Even the film’s own formal precepts—its dramatizations of real-life events, and the ghostly effect of its transfer from early video to 16 mm film, which communicates a once-removed quality—become unwitting aspects of Anna’s singularity, now, as a most curious time capsule, part graveyard, part glass menagerie. The film conforms to neither cinema verité’s reflexive recognition of its own capturable moments nor direct cinema’s claims to neutrality. The makers of Anna seem to think they are capturing the problem of Anna, not the seeds of revolt that are so palpable in the nihilism that lurks around the work’s edges, in a vacillation between possibly productive anger and darker outcomes. Some of the people who appear in Anna would surely go on to become underground militants in Rome’s Autonomia Operaia, while others would succumb to heroin addiction. One can assume that by the end of the ’70s, most of the characters who ramble on camera wound up either fugitives, imprisoned, or dead—in any event, in places where no one would be filming them.
In the original credits provided for Anna’s screening in Venice, in 1975, every last character who walks through the frame—even celebrity cameos like Louis Waldon and Jane Fonda, who is seen for less than ten seconds—gets full credit. Even the lice get a movie credit. But Anna, on whom the camera focuses for most of the film’s 225 minutes? She only gets a first name. Nothing else. If this omission reads as an index of her flight from institutions (or her attempts at such), it adds, considerably, to the mystery of her fate.
And if such a question, the fate of Anna, is a bit naive and crude, the film is nonetheless structured around it—as long as the question remains unanswerable. The film’s object of fascination, what fades to merely a desperate voice on the phone, when she calls from a mental hospital, is its own sacrifice.

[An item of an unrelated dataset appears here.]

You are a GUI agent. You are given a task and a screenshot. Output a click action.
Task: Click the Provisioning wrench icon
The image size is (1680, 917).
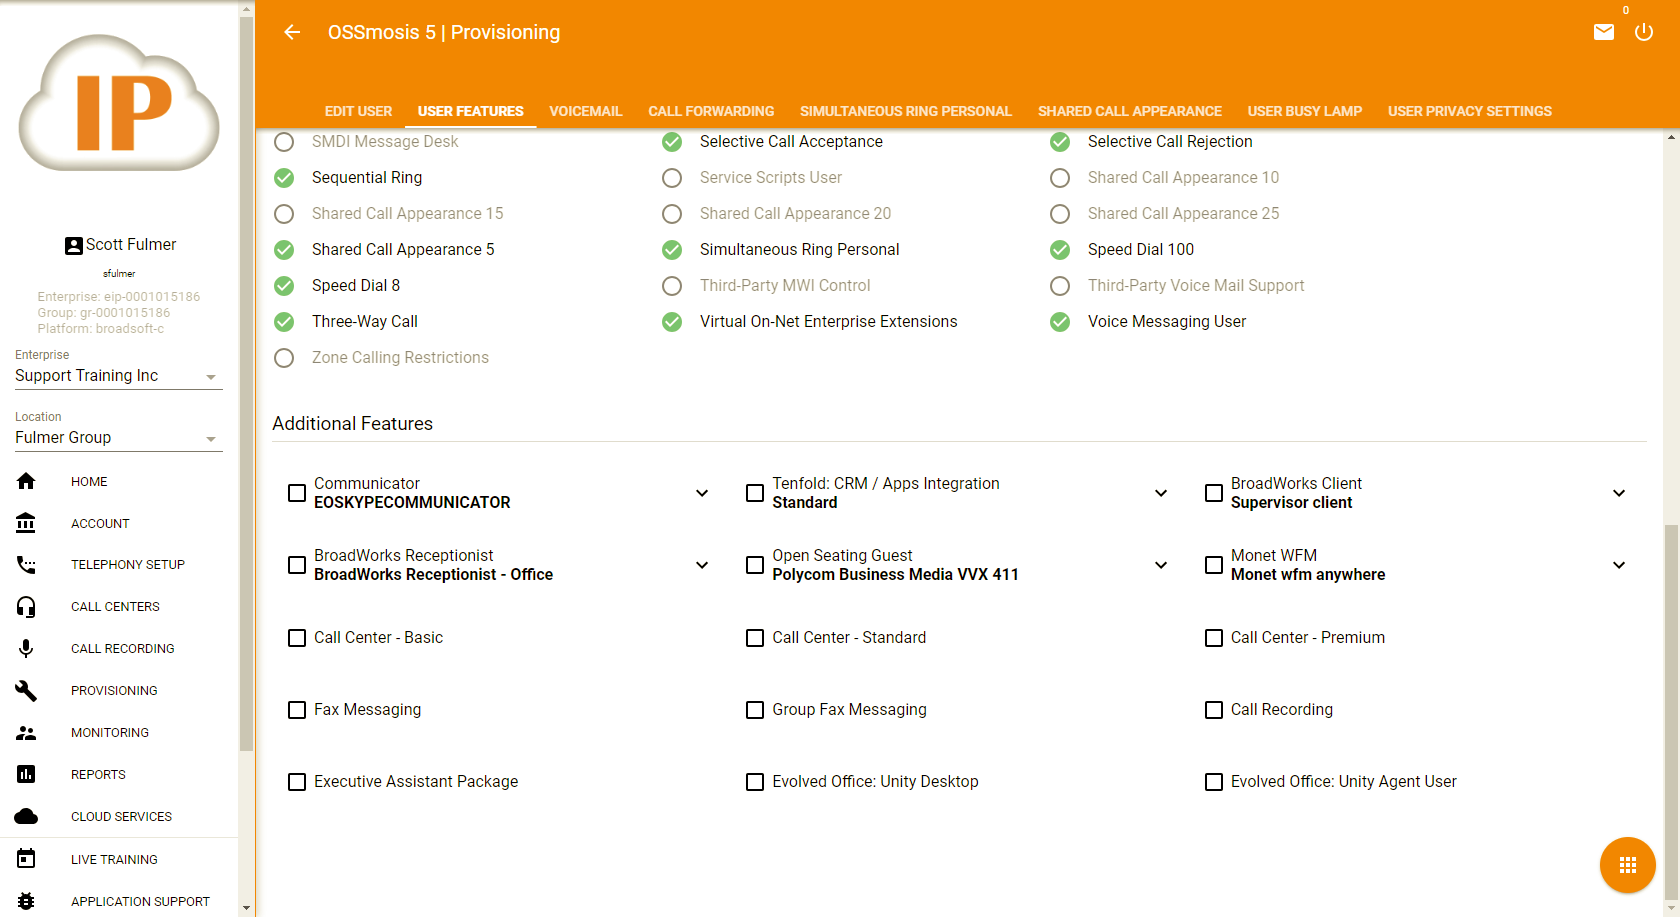click(26, 691)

Then again, the unanswerable question, what happened to Anna, is Anna’s third and final act of revenge, after giving them lice, and barring them from the delivery room: her fugitive retreat into invisibility and anonymity, a kind of renunciation that cannot be recuperated, pitied, objectified, stared at, or upheld as the altruistic (or at least formally innovative) work of other people. Anna’s disappearance, a pure one—no one seems to know what happened to her, or to the child she had off camera—is her own.